O segundo motivo do não uso da grafia Hai-ku é a homofonia da segunda sílaba com outra palavra da língua portuguesa, designando certa parte do corpo de múltipla importância fisiológica. Essa palavra os filólogos só usam a medo. Quando a colocam no dicionário fazem sempre questão de acrescentar (chulo). Assim, entre parênteses.
Resolvi – e não entro em detalhes para não alongar esta explicação – usar a grafia (comprometida) Hai-Kai, para as composições deste saite.
O Hai-Kai é um pequeno poema japonês composto de três versos, dois de cinco sílabas e um – o segundo – de sete. No original não tem rima, que geralmente lhe é acrescida nas traduções ocidentais.
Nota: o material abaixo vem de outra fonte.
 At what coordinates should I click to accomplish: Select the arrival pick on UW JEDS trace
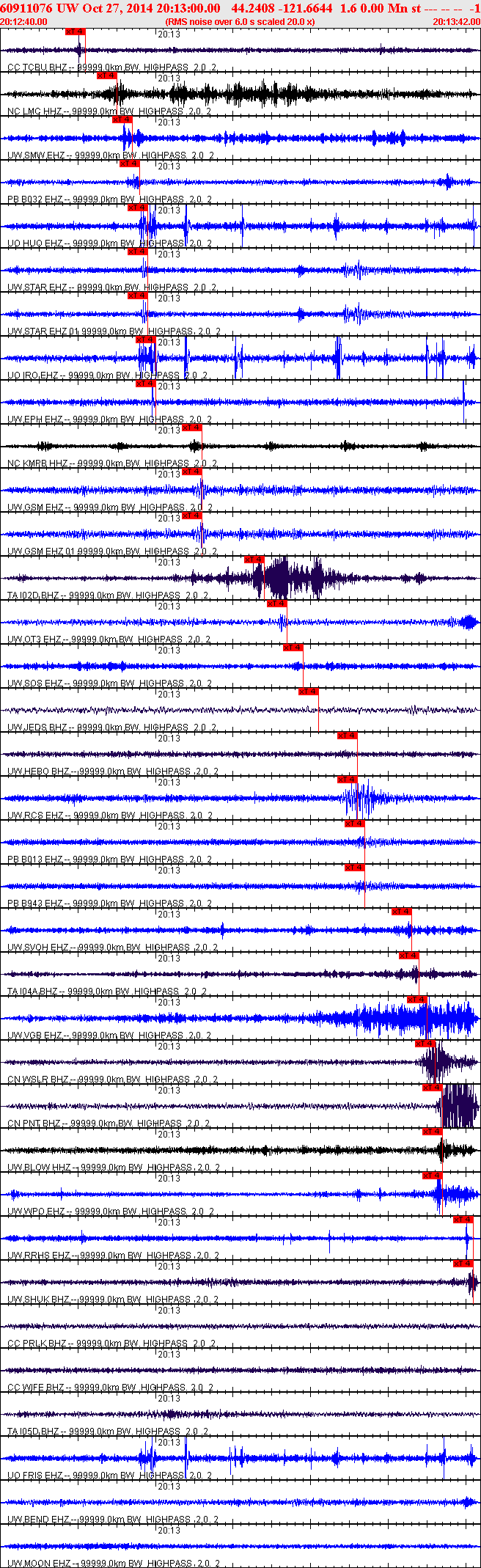click(x=308, y=692)
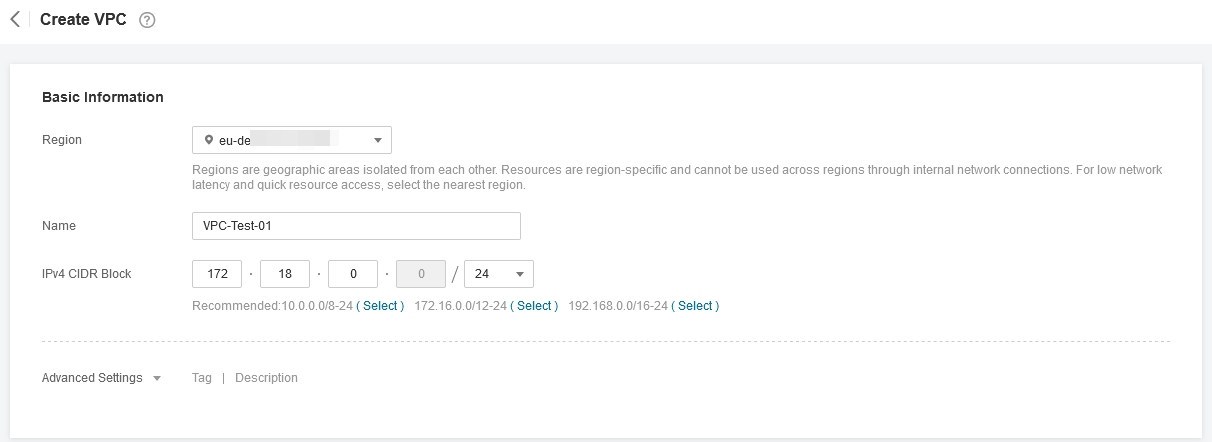Click the Basic Information section heading
This screenshot has height=442, width=1212.
(103, 97)
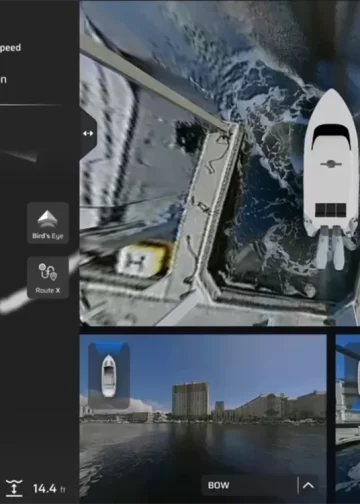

A época do aparecimento do Hai-Kai é controversa, e sua popularização deu-se no século XVII, sobretudo através da produção de Jinskikiro Matsuô Bashô, simbolista inspirado profundamente em impressões naturais (sobretudo paisagísticas) e adepto do Zen:
A nuvem atenua
O cansaço das pessoas
Olharem a lua.
Em cima da neve
O corvo esta manhã
Pousou bem de leve.
Contudo há quem afirme que Bashô foi ultrapassado, tanto em popularidade quanto em inspiração, pelo poeta do século posterior (XVIII) Yataro Kobayashi (Issa):
Vem cá passarinho
E vamos brincar nós dois
Que não temos ninho.
Bem hospitaleiro
Na entrada principal
Está o salgueiro.
Apesar de sua forma frágil, quase volátil, dependendo da imagística mais do que qualquer outra poesia, uma implosão, não uma explicitação, o Hai-Kai é, contudo, uma forma fundamentalmente popular e, inúmeras vezes, humorística, no mais metafísico sentido da palavra:
Roubaram a carteira
Do imbecil que olhava
A cerejeira.
Eu vi meu retrato
Bem no fundo do lago
Diz o olhar do pato.
Meu interesse pelo Hai-Kai como forma de expressão direta e econômica começou em 1957, quando eu escrevia uma seção de humor (Pif-Paf) na revista O Cruzeiro. Passei a compor alguns quase semanalmente, usando, porém, apenas os três versos da forma original, não me preocupando com o número de sílabas. Os Hai-Kais deste saite foram compostos entre 1959 e 1986.